AI Suite
AI Conversational cluster
Edit by natural-language prompt, click-to-replace objects, restore old photos, "looks like" editorial recipes. Vision-grounded LLM tool-calling.
The Conversational cluster is the "thin layer of intelligence over everything else" tier. It doesn't ship its own ML model — instead it combines vision (cluster 1) + the WebLLM tier + the full registry of existing commands into a natural-language editing experience.
When you type "make this look like sunset" into the AI panel, what happens is:
- The vision worker runs AI Describe on the current canvas to ground the LLM in what's actually visible.
- The visionContext helper builds a structured snapshot — dimensions, active filter, background type, layer count, detected subject category.
- The WebLLM (Phi-3 mini or Llama 1B or Qwen 0.5B, your tier) gets the user prompt + grounded context + the tool list.
- The LLM picks a sequence of registry commands and parameters.
- The command executor runs them in order, with each result flowing to the next step where applicable.
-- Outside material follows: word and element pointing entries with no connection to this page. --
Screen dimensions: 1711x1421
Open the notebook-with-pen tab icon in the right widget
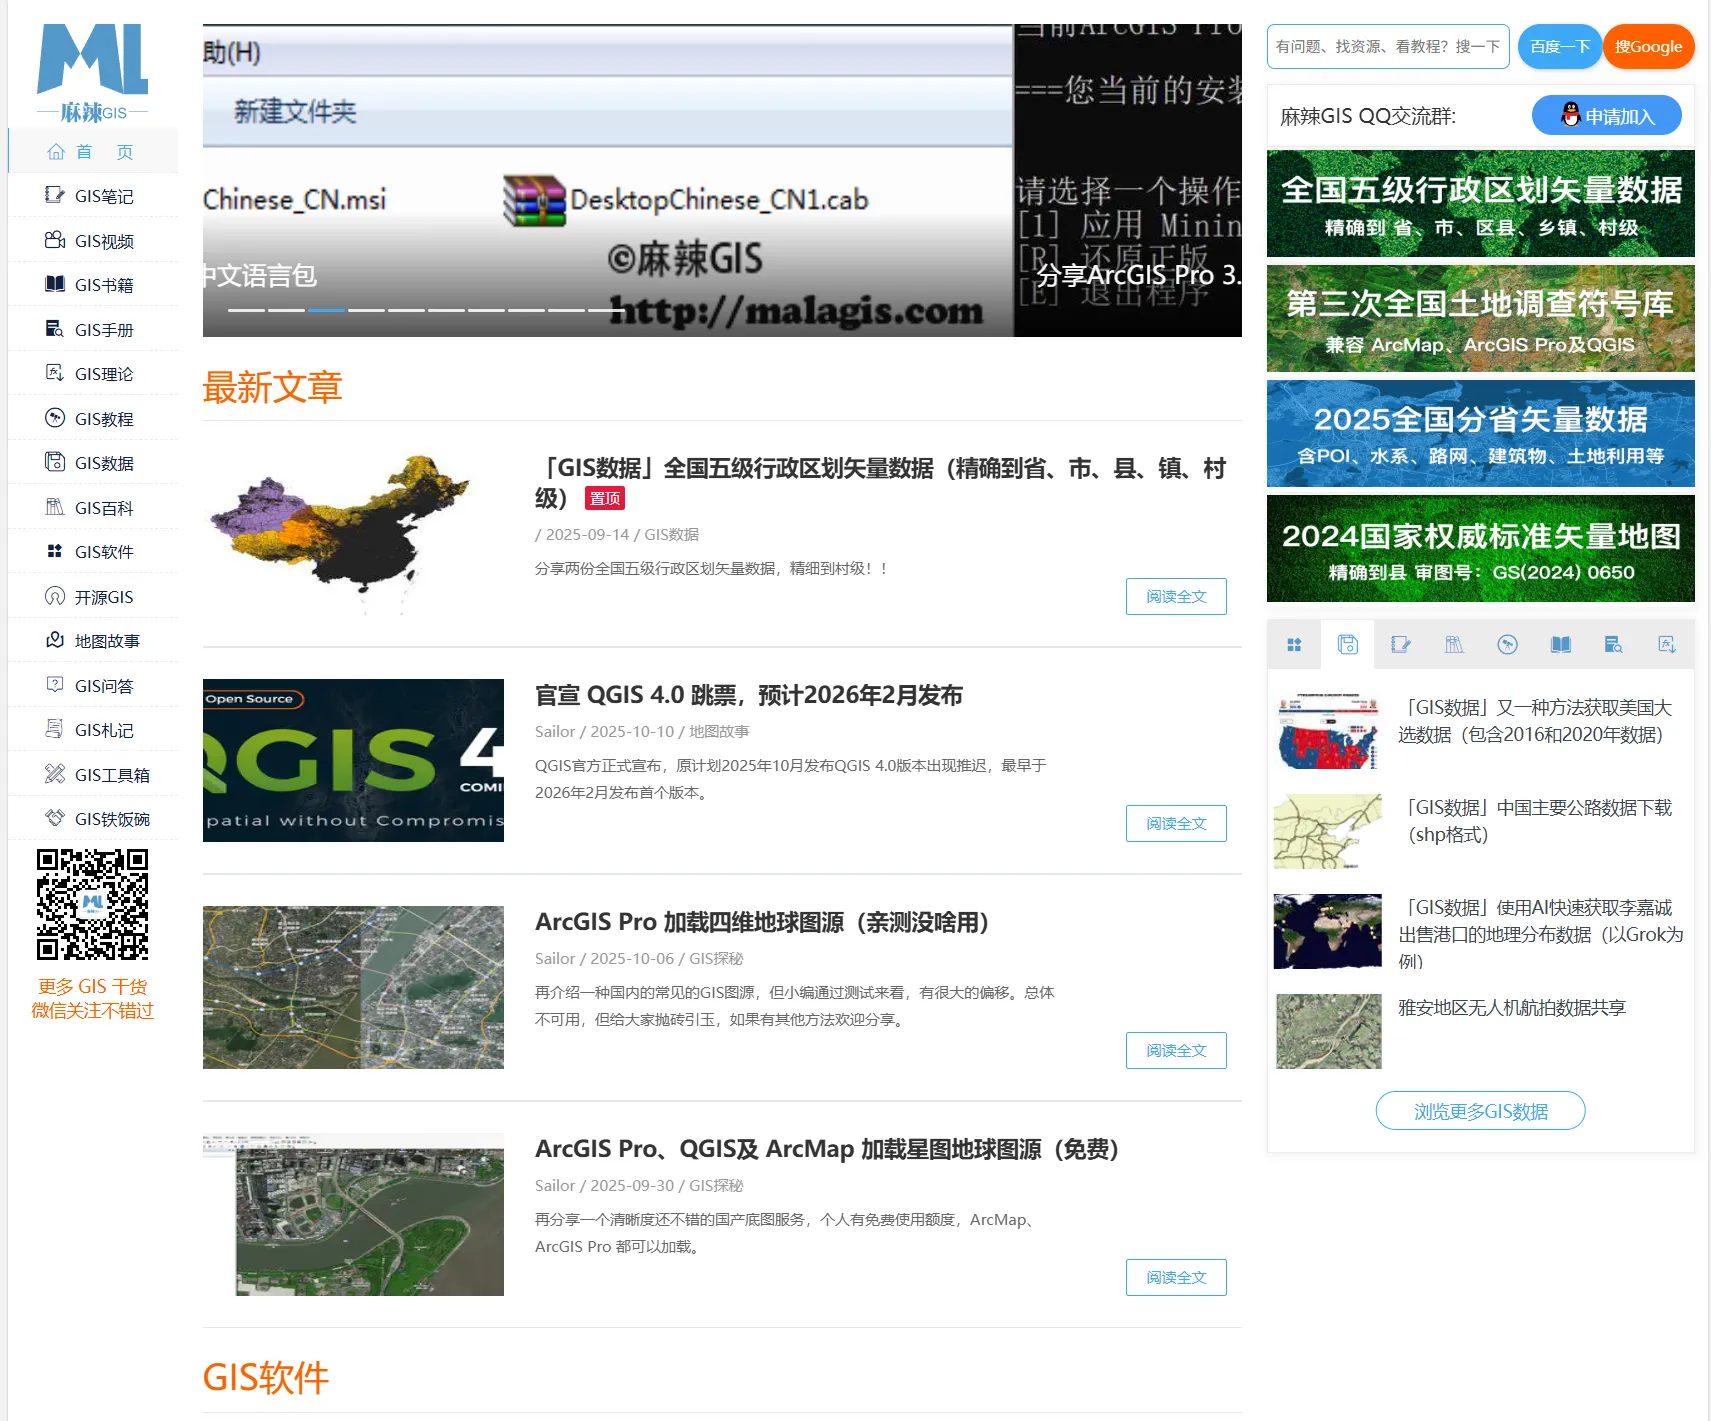tap(1400, 645)
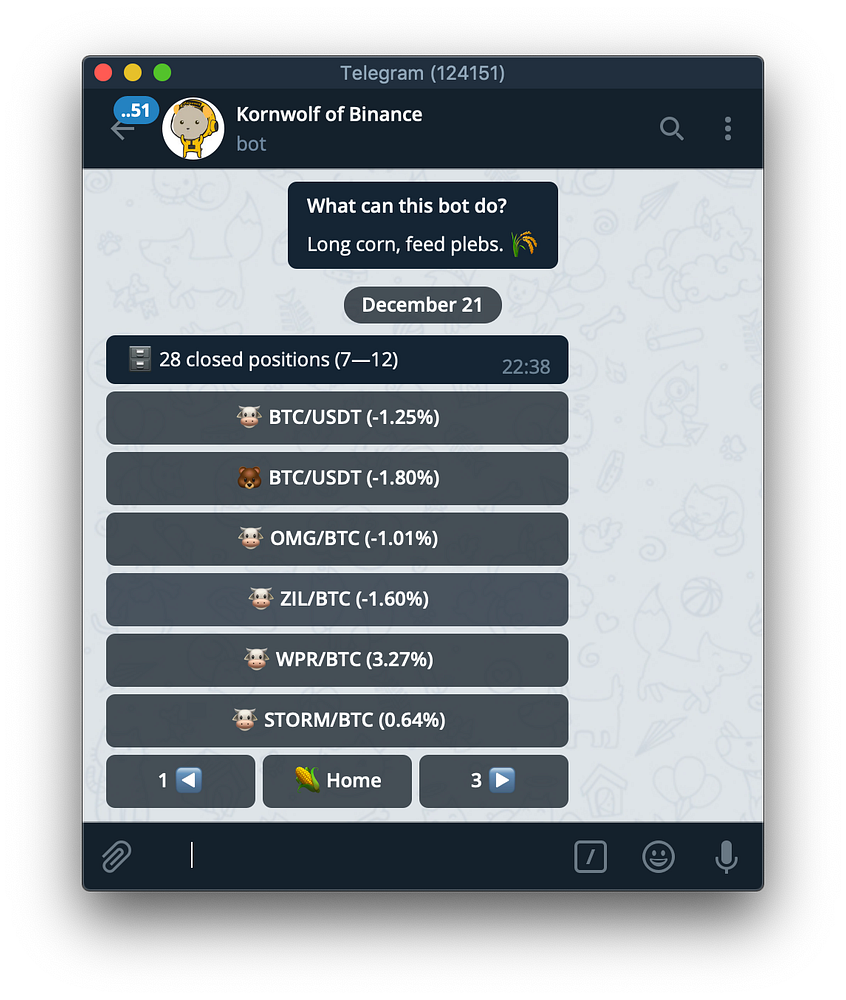Go to next page 3 button
The width and height of the screenshot is (846, 1000).
(493, 781)
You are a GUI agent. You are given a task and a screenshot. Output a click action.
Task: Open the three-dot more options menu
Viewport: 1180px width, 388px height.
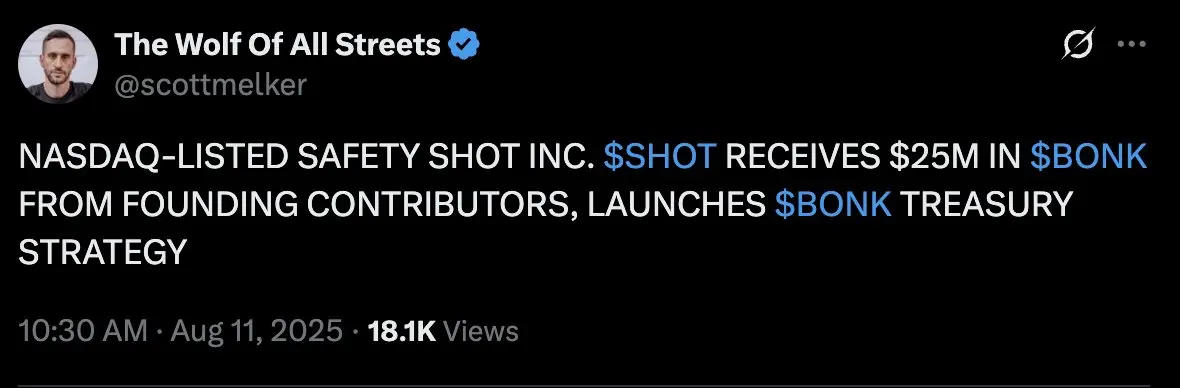click(x=1131, y=44)
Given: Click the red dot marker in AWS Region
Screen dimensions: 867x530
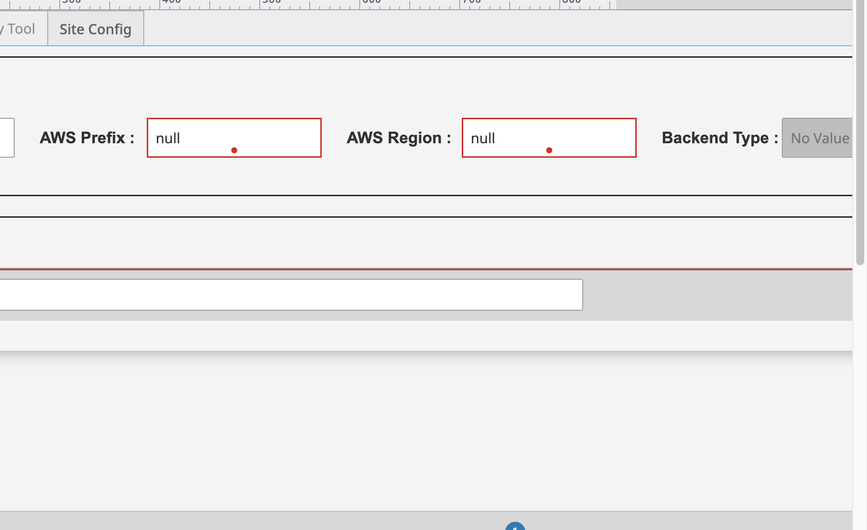Looking at the screenshot, I should pos(549,150).
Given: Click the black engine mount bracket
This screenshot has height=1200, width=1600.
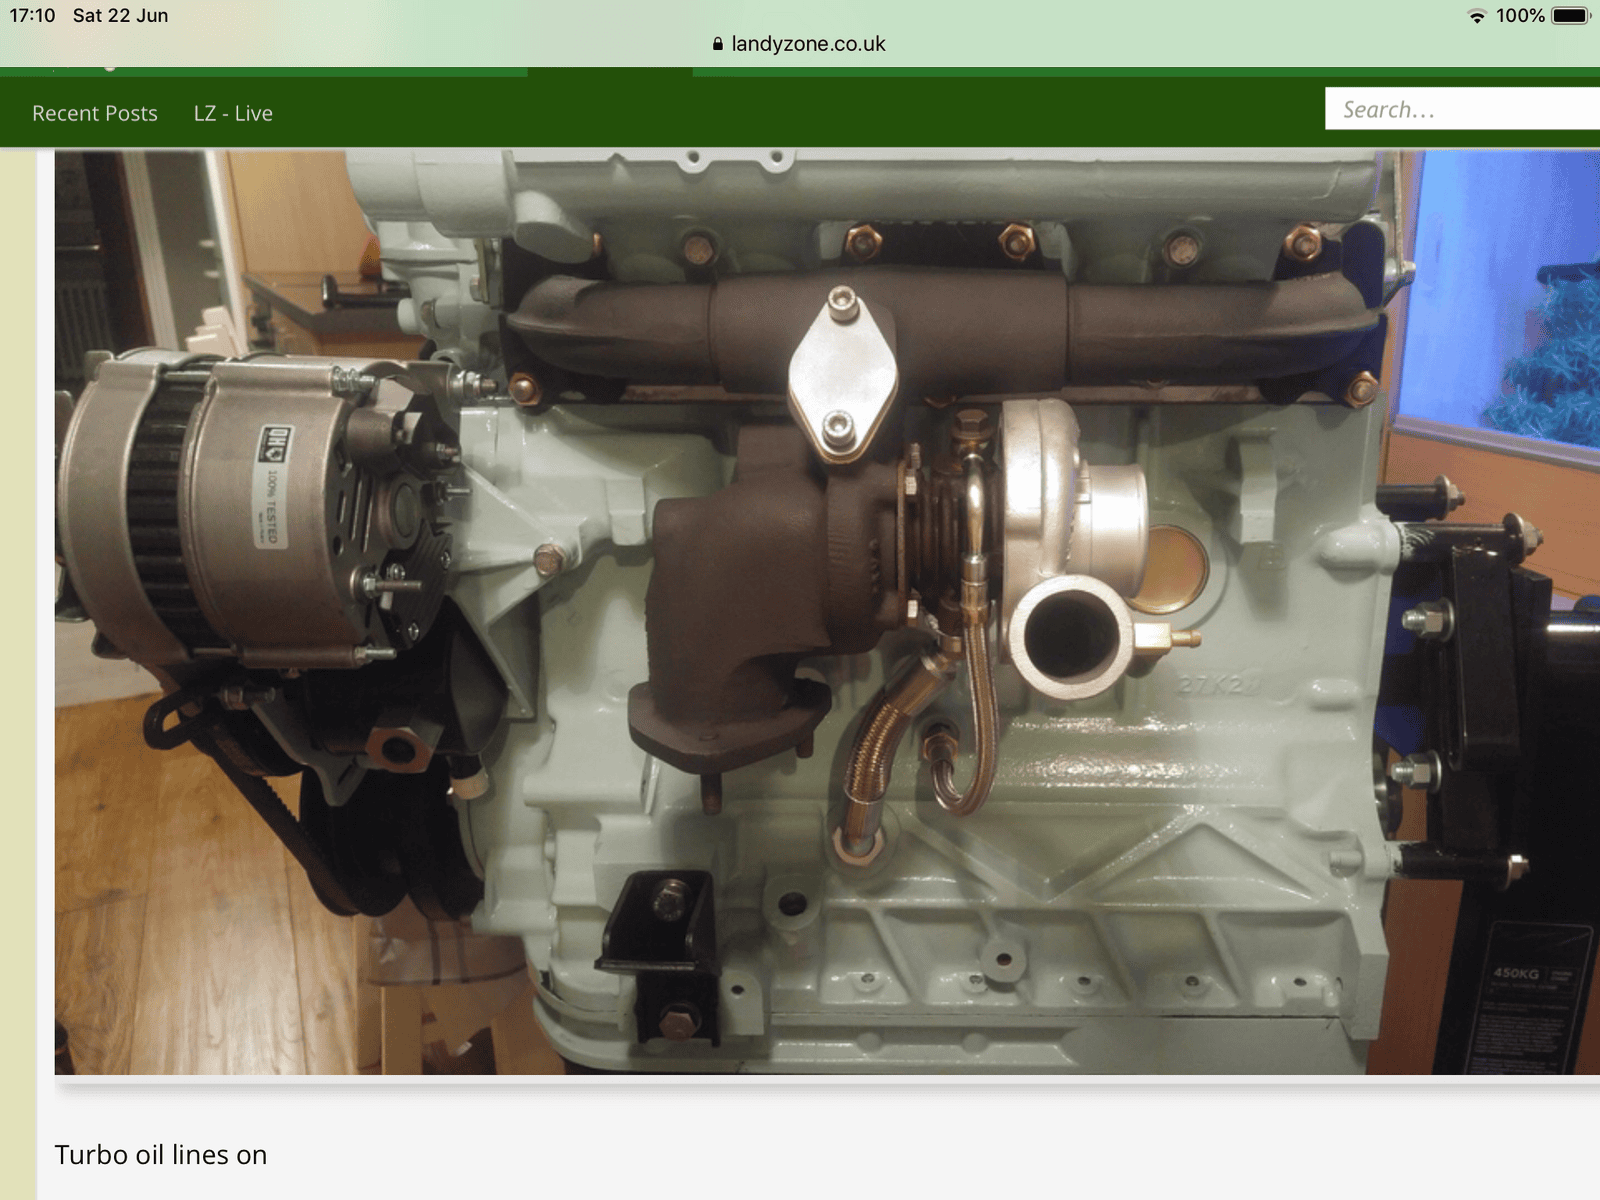Looking at the screenshot, I should [662, 955].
The whole chain runs in your browser. The pre-loaded LLM is what makes this feel responsive — there's no network round-trip per step.
The four tools
AI Edit by Prompt. The headline experience. Free-text editing instructions. Examples that work today:
- "Make it sunset" → temperature +30, contrast +15, filter Cinematic 60%.
- "Remove the person standing behind the subject" → vision identifies the person, R-SAM masks them, inpaint regenerates the area.
- "Prep this for Amazon" → cluster 1 audit against Amazon spec, then fix the failing checks one at a time (remove background, crop to fill frame, set white background, save as JPG).
- "Crop for Instagram square" → smart-crop to 1:1 keeping subject centred.
If your instruction is too vague ("make it better"), the LLM returns a clarifying question rather than guessing.
AI Object Replace. Click an object, type what to replace it with. The three-step chain (vision identifies → R-SAM masks → inpaint regenerates) is composed into a single user-facing capability. Results land as new image layers so the original is preserved.
AI Restore Old Photo. A purpose-built recipe
that chains denoise → face-restore → optional colorize → mild sharpen
→ light tone-map. The recipe tunes intermediate strengths based on what
the vision model detects: heavy noise → stronger denoise; faded sepia →
enable colorize; sharp scan → skip colorize. Five recipe levels: light,
full, restore-and-colorize, family-portrait, document-scan.
AI Looks Like. Curated editorial-style recipes
that go beyond freeform Auto-Grade. Eight presets — apple-ad,
vogue-cover, national-geographic, pinterest-aesthetic,
wedding-magazine, travel-blog, food-magazine, tech-review.
Each preset is a hand-tuned grade + filter + optional crop hint so the
output is consistent rather than random.
Vision-context grounding
The conversational layer is only as good as its grounding. The
visionContext helper (src/lib/ai/visionContext.ts) builds a structured
snapshot every time the AI panel invokes a conversational command:
Editor: image
Canvas: 1920x1080
Has background mask: yes
Background: lifestyle
Filter: cinematic @ 60%
Adjust: b=110 c=120 s=95 t=20
Layers: 3 (active: image)
Vision: A young woman in a navy turtleneck stands in front of a window…
That block goes into the LLM's system prompt alongside the tool catalog. You can disable grounding (faster, less accurate) from the AI panel settings.
Cross-cutting platform features
The Conversational AS-phase also ships a set of background AI behaviours that improve the editor regardless of which tool you're using:
- AI command auto-complete — as you type in the AI panel, suggestions surface from the registry + tool guidance KB.
- AI undo prediction — when you undo, the AI suggests likely next operations based on the history.
- AI workflow recorder — record manual steps; offer to convert them into a saved recipe + share via collab session.
- AI batch suggester — when you do the same operation 3 times in a row, prompt "Apply to all 12 items in your queue?"
- AI accessibility audit — runs at export time and surfaces alt-text
- contrast + content warnings before download.
Tier required
Lite tier covers the entire cluster today. Object Replace uses the classical patch-match inpaint pipeline; Restore Photo chains the classical denoise + face-enhance + colourise modules. For richer learned generation, the Pro tier is live: GFPGAN face restoration runs as a managed ONNX model on a WebGPU device, and you can bring your own ONNX model URL (e.g. an SD-based inpaint checkpoint) to run via onnxruntime-web. Without a GPU / Pro opt-in, the classical path is used automatically.